Para atingir uma classificação mais precisa, os pesquisadores somam informações de diversos tipos. Durante seu doutorado Leonora analisou o DNA de marsupiais brasileiros para compreender suas origens e sua diversidade. Para refinar suas conclusões ela agora complementa os dados com observações da morfologia dos animais. Esses resultados ajudaram a aumentar em 70% o número de espécies de marsupiais sul-americanos nos últimos 13 anos.
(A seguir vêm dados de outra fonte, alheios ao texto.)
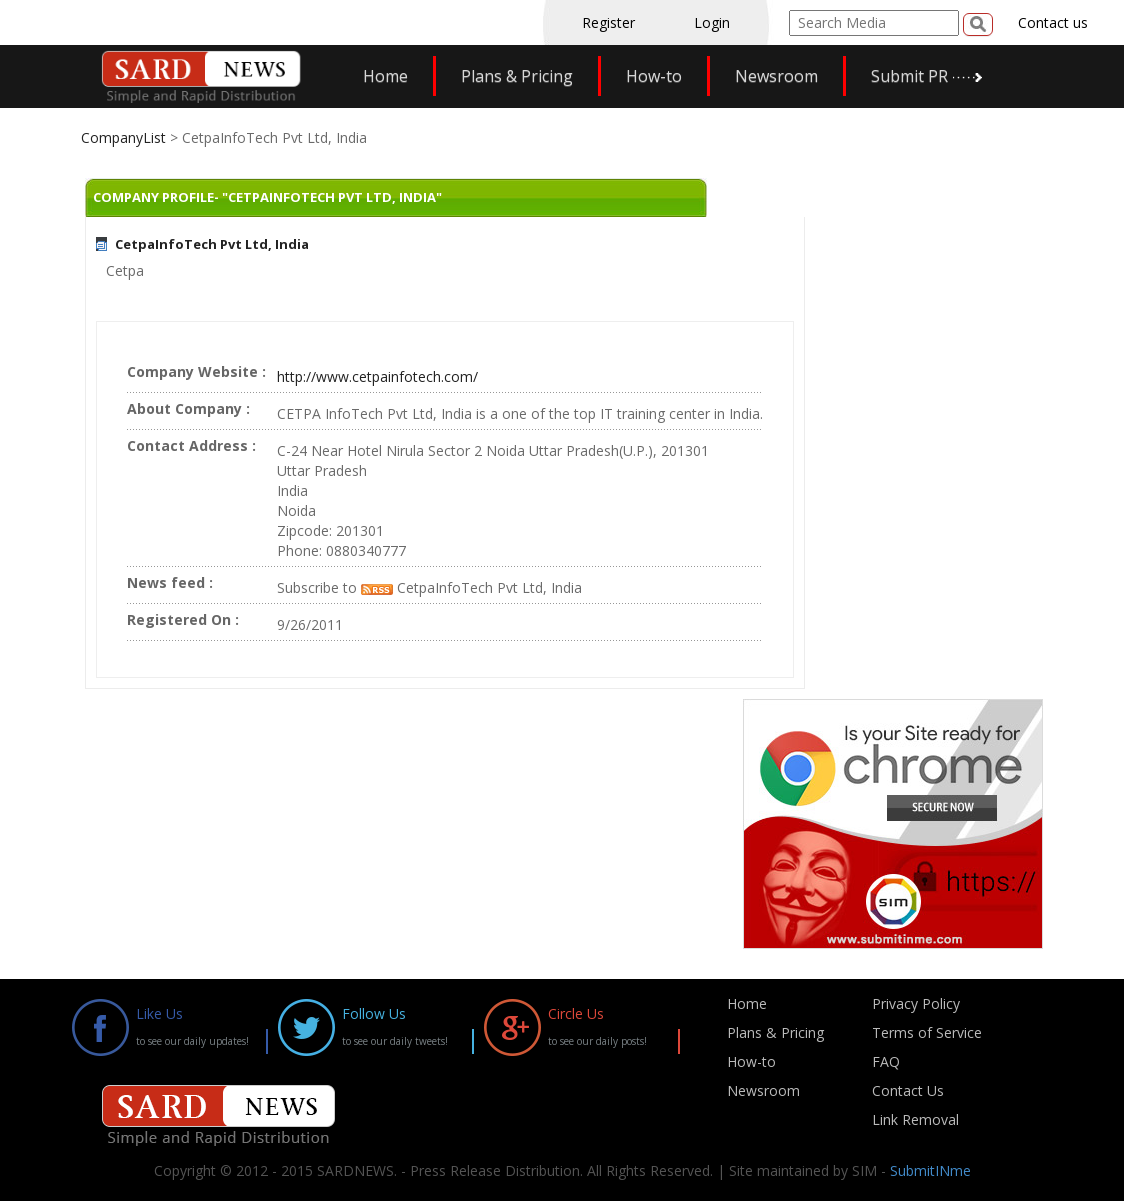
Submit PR (909, 76)
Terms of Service (927, 1032)
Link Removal (915, 1119)
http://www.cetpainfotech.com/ (377, 376)
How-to (654, 76)
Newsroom (776, 76)
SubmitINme (930, 1170)
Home (385, 76)
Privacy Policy (916, 1003)
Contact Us (908, 1090)
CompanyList (125, 137)
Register (608, 22)
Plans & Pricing (517, 76)
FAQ (886, 1061)
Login (712, 22)
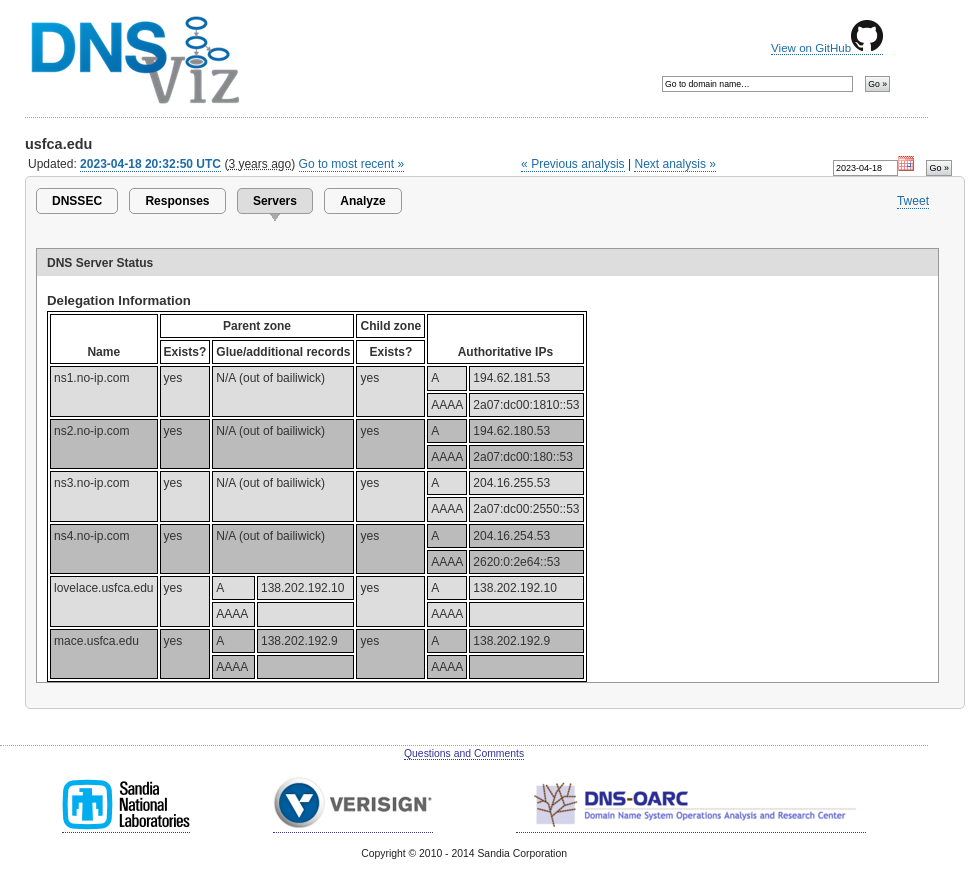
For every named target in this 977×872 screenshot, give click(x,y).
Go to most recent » (352, 164)
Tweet (913, 201)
Além das novas técnicas, o que tem contribuído para o avanço do conhecimento sobre mamíferos é a integração de áreas, promovida por profissionais dispostos a colaborar. Os sistematas, que analisam os dados para pôr ordem nas árvores genealógicas e dão nome aos novos bichos, muitas vezes não são os mesmos que fazem os estudos genéticos ou morfométricos. Por isso, pouco se faria sem esforços conjuntos.
Segundo Leonora, a preocupação com o meio ambiente se tornou mais forte após a Conferência do Rio em 1992 e aumentou o interesse em estudar a diversidade biológica. Iniciativas de conservação como a da União Mundial para a Conservação da Natureza (IUCN) consistem em reunir informações para elaborar listas globais de espécies ameaçadas, alteradas conforme as pesquisas avançam. Pode ser o caso do rato-do-mato-laranja (Rhagomys rufescens), que Yuri Leite e colaboradores mostraram não ser tão raro quanto se pensava. Para encontrá-lo, bastou inovar no método de captura: o que funciona é a antiga técnica chamada pitfall, que não passa de um balde enterrado no chão. “Com base nos dados mais recentes”, diz Leonora, “o Rhagomys deveria ser retirado da lista da fauna ameaçada de extinção”.